The tax levy that Hamilton plans to request of voters in March 2020 will drop by about a mill because of the new state gasoline tax, the leader of a citizen campaign for a street repair levy said.
Jack Whalen told the Journal-News that the citizens’ campaign had a consensus during a recent meeting to reduce the levy from the previously announced 4.9 mills to about 3.9 mills.
That 3.9 mills, plus the amount the city is expected to receive from Ohio’s additional gas tax, would reap the same $3.7 million per year as the city had expected to reap from the 4.9-mill levy, which would have cost the owner of a $100,000 home about $175 per year.
“We said before we were going to consider that, and that was the thought process,” Whalen said. “It’s still not enough money” to do all the work that is needed on Hamilton’s streets, he said.

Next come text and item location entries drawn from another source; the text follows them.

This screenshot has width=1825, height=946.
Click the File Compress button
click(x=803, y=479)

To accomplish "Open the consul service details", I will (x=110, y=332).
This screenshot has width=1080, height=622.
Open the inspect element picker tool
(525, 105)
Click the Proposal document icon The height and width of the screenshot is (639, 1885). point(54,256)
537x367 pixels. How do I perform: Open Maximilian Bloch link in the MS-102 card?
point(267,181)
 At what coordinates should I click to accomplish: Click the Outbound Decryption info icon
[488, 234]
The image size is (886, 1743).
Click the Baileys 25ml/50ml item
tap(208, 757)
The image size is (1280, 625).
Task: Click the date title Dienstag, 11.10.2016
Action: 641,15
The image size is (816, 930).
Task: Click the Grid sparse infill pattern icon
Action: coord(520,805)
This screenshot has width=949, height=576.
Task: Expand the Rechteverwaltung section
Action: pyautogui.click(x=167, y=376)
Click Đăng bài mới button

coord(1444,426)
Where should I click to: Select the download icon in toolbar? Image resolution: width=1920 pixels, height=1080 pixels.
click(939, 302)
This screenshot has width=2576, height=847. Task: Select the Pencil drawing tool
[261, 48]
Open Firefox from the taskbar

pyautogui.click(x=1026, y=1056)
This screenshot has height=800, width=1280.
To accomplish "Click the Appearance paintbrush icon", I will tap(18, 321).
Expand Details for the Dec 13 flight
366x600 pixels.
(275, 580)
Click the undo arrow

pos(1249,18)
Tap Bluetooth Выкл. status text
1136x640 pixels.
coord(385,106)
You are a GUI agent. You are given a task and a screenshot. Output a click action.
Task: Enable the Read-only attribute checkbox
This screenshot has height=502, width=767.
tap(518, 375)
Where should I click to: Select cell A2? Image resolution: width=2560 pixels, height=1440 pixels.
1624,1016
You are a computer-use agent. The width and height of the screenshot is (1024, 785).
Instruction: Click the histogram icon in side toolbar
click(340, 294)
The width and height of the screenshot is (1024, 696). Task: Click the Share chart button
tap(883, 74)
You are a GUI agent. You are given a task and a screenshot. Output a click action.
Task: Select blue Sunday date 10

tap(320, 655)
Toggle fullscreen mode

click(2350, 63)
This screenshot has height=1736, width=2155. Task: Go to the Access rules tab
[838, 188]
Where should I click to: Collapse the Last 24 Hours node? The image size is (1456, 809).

The issue came up Wednesday before Hamilton City Council after resident Dan Hancock said he believes Hamilton should consider — as Butler County may — raising the license-plate tax as a way to pay for street repairs.
“Instead of taxing the property owners, it’d be a lot better to tax an extra $10 or $15 on the license plate to repair the roads that need to be done,” Hancock said. “It would be more fair to raise that.”
Mayor Pat Moeller told Hancock, “We have had some serious discussion about the license-fee that you’re talking about. It’s in the discussion stage. It’s in the investigation stage.”
City Manager Joshua Smith, however, said such a fee wouldn’t generate much money for the city.
“I believe if we do the same thing that the county said yesterday or today that they would like to do, that $5 additional fee, if council passes an ordinance and it goes through, that would generate roughly $300,000 a year more,” Smith said.
But, he added, “For us to get our roads into, call it average or better-than-poor condition, we’re probably looking at spending $10 million a year?” he asked city Engineer Rich Engle, who agreed with that figure. “So, you can see, that would cover a very small piece of that,” Smith told Hancock.
Smith also told Hancock that even if voters approve the levy next year, “We would still have a shortfall in the revenue that we believe we need to get all the streets up to a good condition.”
Hancock told officials, “You have a lot of people in the city that are retired and that, and the retirees, most of them will vote it down, your property tax, because they can’t afford a raise for the property because they’re limited on the amount of money that they get for their pensions.”
Moeller said the levy campaign plans a public education campaign to explain the need.